EXTRACTED TEXT:

Seven compelling reasons to transfer your RRSP to a RRIF
While most Canadians are fairly knowledgeable about the benefits of contributing to their RRSP, fewer understand the potential rewards of transferring their RRSP to a Registered Retirement Income Fund, or RRIF. When an RRSP matures when the holder turns 71, they have the option of redeeming their funds as a lump-sum payment, transferring them to an annuity, or rolling them into an RRIF — an account type designed to pay regular income to its holder. This article will make a case for choosing the latter and harnessing the benefits of the RRIF.
- Grow your savings tax-deferred: All of your RRSP assets can be transferred in-kind, tax-free to your RRIF — and once there, the assets continue to grow on a tax-deferred basis. But keep in mind, any money withdrawn from your RRIF account is taxable in the year received.
- Get a regular income stream with no withholding taxes on the minimum payment: While there is an annual minimum payment amount that must be withdrawn from your RRIF account, there is no maximum amount. Withdrawals can include both systematic payments and/or lump-sum amounts, and payments can be modified at any time to meet your income needs. Best of all, unlike withdrawals from an RRSP, there are no withholding taxes deducted on your minimum RRIF payments. Note that a withholding tax is applied to withdrawals above the minimum amount.
- Base your RRIF payments on your spouse's age if it's advantageous: While minimum payments are required when setting up RRIF accounts, you can elect that the minimum payment be based on your spouse's age, providing additional flexibility if your spouse is younger than you by reducing your mandatory withdrawal amount.
- Split your pension income up to 50%: Since 2007, up to 50% of eligible pension income can be split with a spouse or common-law partner for individuals 65 years old or older. Since RRIF income qualifies as eligible pension income, this can mean huge tax savings for Canadian families.

AIM A: Quote the article on transferring an RRSP to a RRIF in full, word for word.
The text and the records below it were gathered from separate sources.

RECORD EXTRACTS:
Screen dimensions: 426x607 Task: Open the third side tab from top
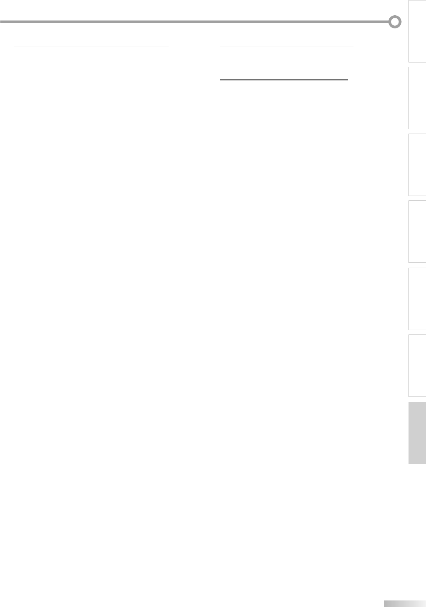417,165
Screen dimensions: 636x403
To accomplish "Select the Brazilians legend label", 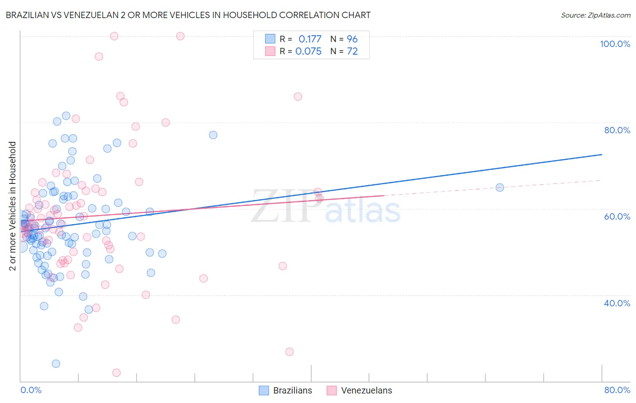I will pyautogui.click(x=293, y=390).
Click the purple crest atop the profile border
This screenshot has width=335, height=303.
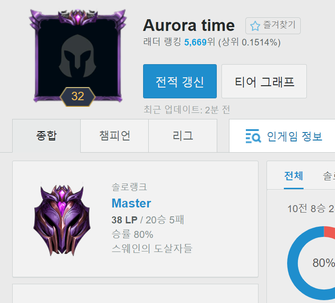(x=78, y=17)
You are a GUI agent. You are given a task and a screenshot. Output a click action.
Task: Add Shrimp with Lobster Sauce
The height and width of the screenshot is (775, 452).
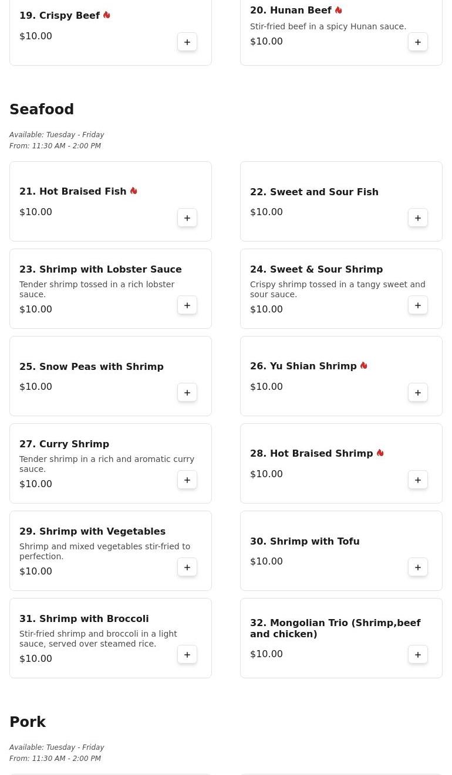(187, 305)
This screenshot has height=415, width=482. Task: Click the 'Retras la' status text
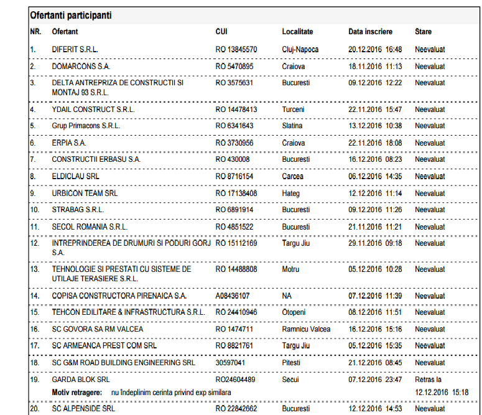coord(429,379)
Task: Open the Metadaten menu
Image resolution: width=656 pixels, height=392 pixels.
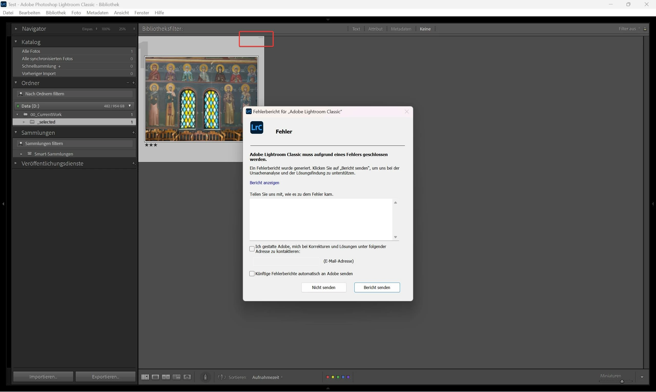Action: [x=97, y=13]
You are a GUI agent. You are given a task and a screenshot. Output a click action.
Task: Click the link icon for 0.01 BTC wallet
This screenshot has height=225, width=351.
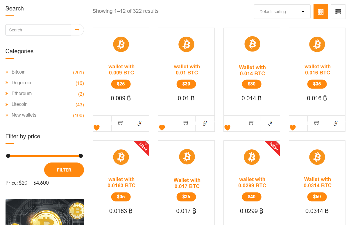[x=205, y=123]
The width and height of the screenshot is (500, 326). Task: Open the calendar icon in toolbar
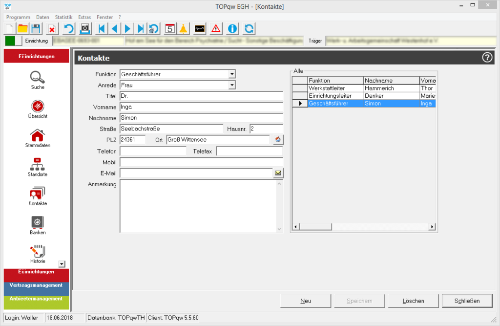pyautogui.click(x=170, y=28)
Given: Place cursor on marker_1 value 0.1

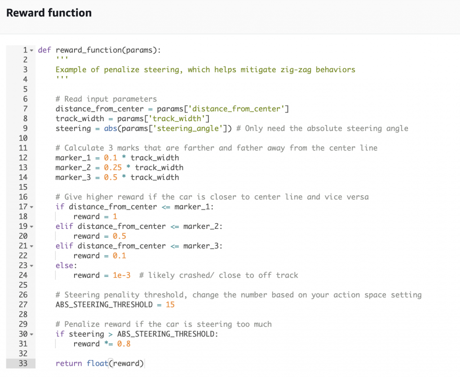Looking at the screenshot, I should pyautogui.click(x=111, y=158).
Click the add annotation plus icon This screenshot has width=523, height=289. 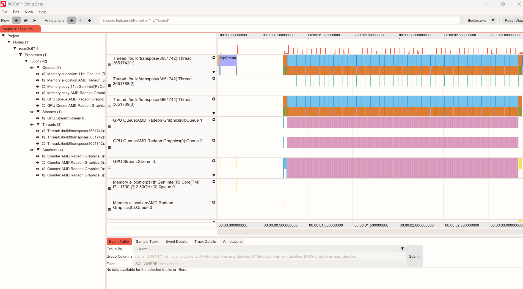point(89,20)
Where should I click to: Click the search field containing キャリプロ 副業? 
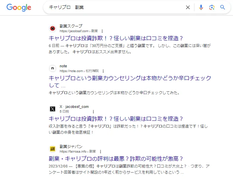tap(115, 7)
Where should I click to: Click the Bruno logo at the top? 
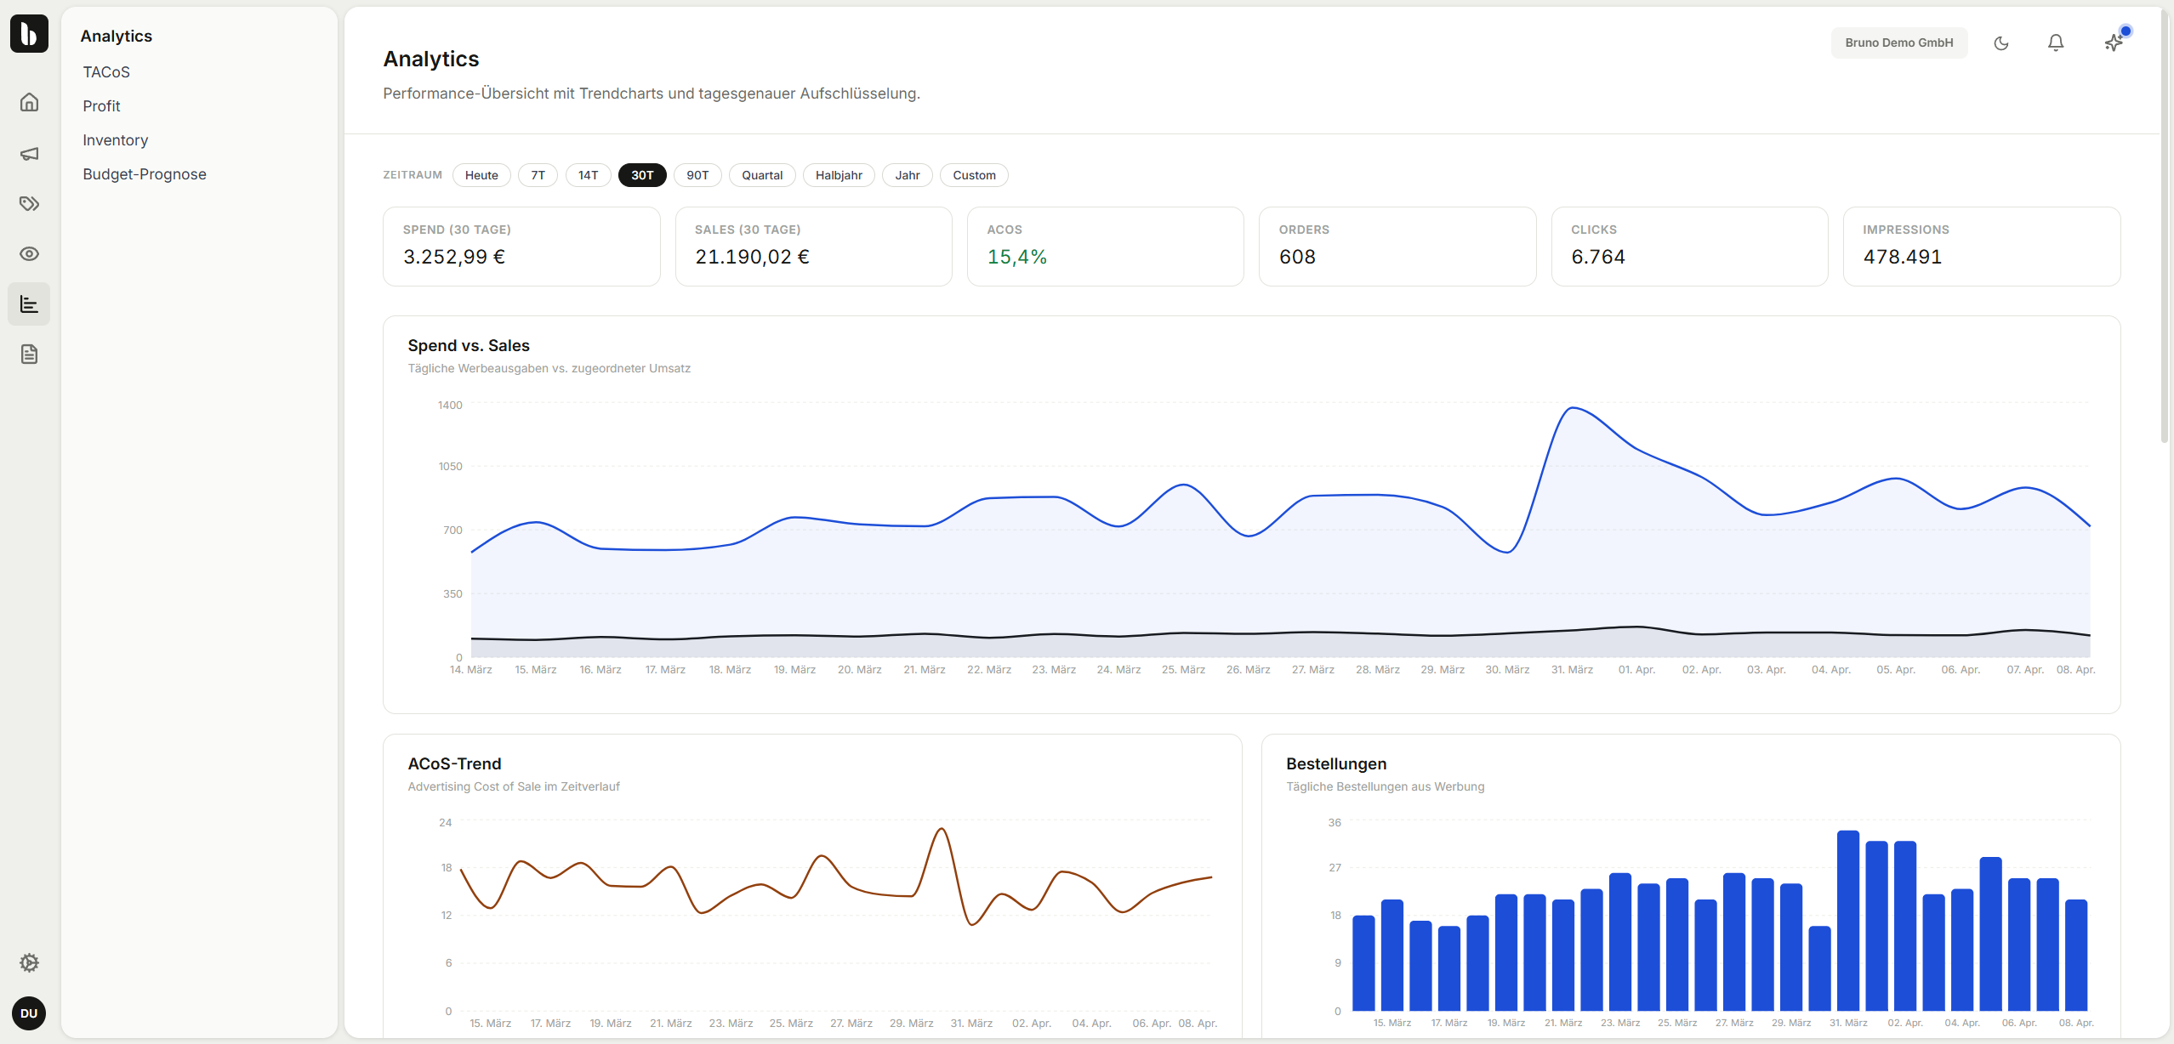point(29,34)
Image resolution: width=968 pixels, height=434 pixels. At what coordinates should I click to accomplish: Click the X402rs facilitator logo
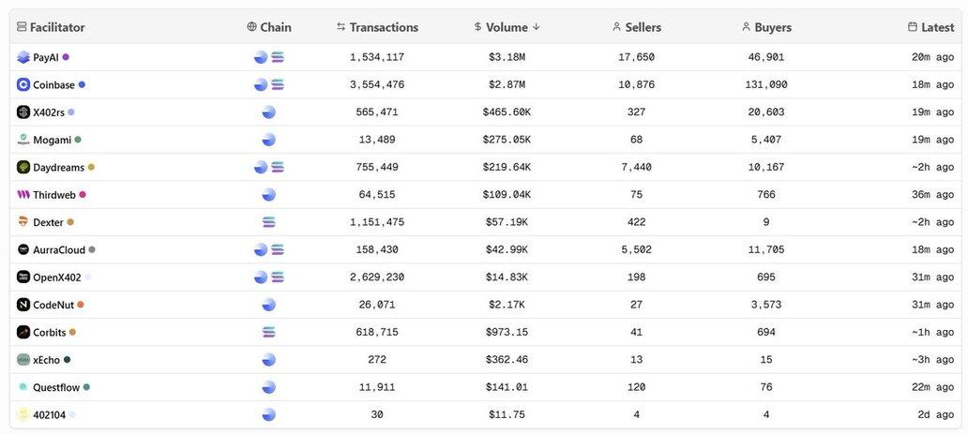point(23,112)
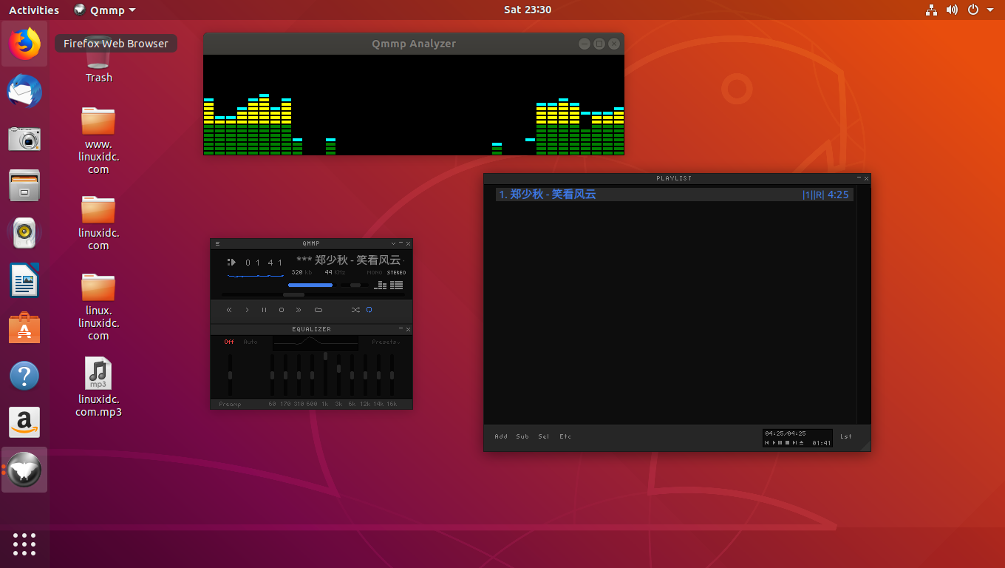This screenshot has height=568, width=1005.
Task: Turn the equalizer on via Off button
Action: (229, 342)
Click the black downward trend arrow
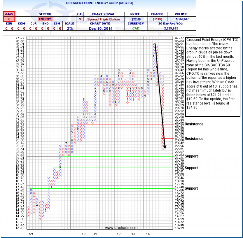 160,97
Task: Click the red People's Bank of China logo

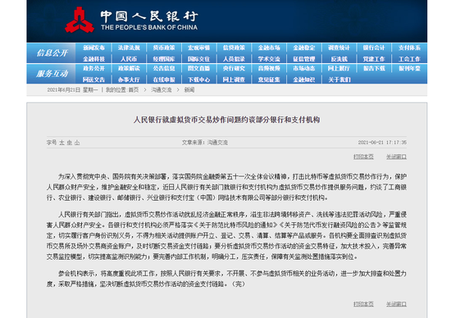Action: click(80, 20)
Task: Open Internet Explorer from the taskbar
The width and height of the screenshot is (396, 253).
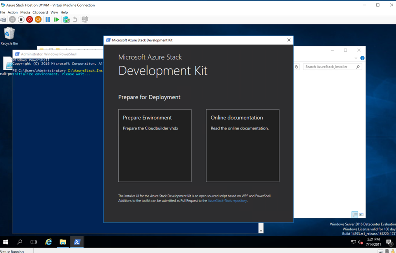Action: coord(48,242)

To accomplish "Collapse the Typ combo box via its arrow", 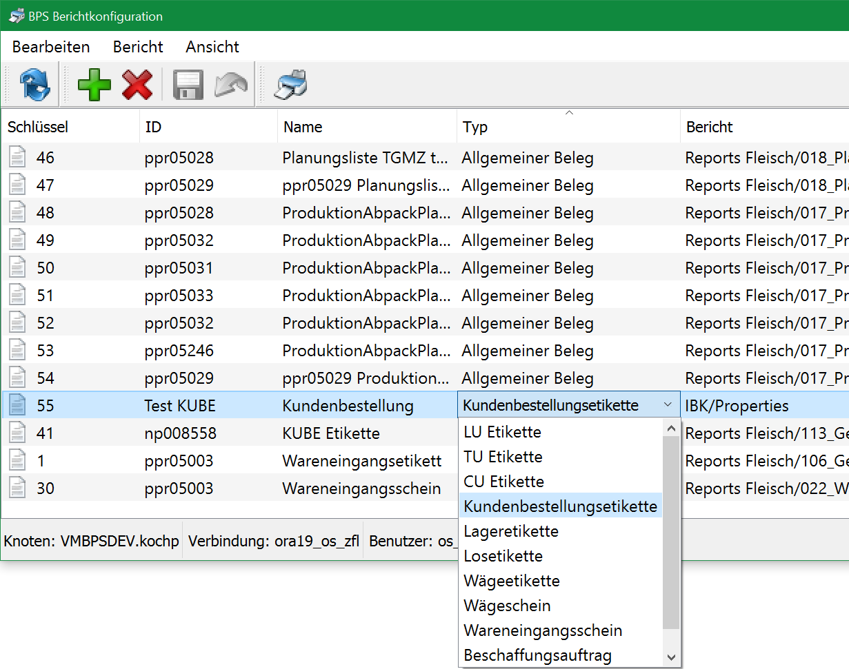I will click(x=667, y=405).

AIM B: Print the lines of the records from the line with "Task: Open the Metadaten menu" to the line with "Action: [x=97, y=13]", both included, without the pictures.

EXERCISE OUTPUT A:
Seven compelling reasons to transfer your RRSP to a RRIF
While most Canadians are fairly knowledgeable about the benefits of contributing to their RRSP, fewer understand the potential rewards of transferring their RRSP to a Registered Retirement Income Fund, or RRIF. When an RRSP matures when the holder turns 71, they have the option of redeeming their funds as a lump-sum payment, transferring them to an annuity, or rolling them into an RRIF — an account type designed to pay regular income to its holder. This article will make a case for choosing the latter and harnessing the benefits of the RRIF.
- Grow your savings tax-deferred: All of your RRSP assets can be transferred in-kind, tax-free to your RRIF — and once there, the assets continue to grow on a tax-deferred basis. But keep in mind, any money withdrawn from your RRIF account is taxable in the year received.
- Get a regular income stream with no withholding taxes on the minimum payment: While there is an annual minimum payment amount that must be withdrawn from your RRIF account, there is no maximum amount. Withdrawals can include both systematic payments and/or lump-sum amounts, and payments can be modified at any time to meet your income needs. Best of all, unlike withdrawals from an RRSP, there are no withholding taxes deducted on your minimum RRIF payments. Note that a withholding tax is applied to withdrawals above the minimum amount.
- Base your RRIF payments on your spouse's age if it's advantageous: While minimum payments are required when setting up RRIF accounts, you can elect that the minimum payment be based on your spouse's age, providing additional flexibility if your spouse is younger than you by reducing your mandatory withdrawal amount.
- Split your pension income up to 50%: Since 2007, up to 50% of eligible pension income can be split with a spouse or common-law partner for individuals 65 years old or older. Since RRIF income qualifies as eligible pension income, this can mean huge tax savings for Canadian families.

EXERCISE OUTPUT B:
Task: Open the Metadaten menu
Image resolution: width=656 pixels, height=392 pixels.
Action: [x=97, y=13]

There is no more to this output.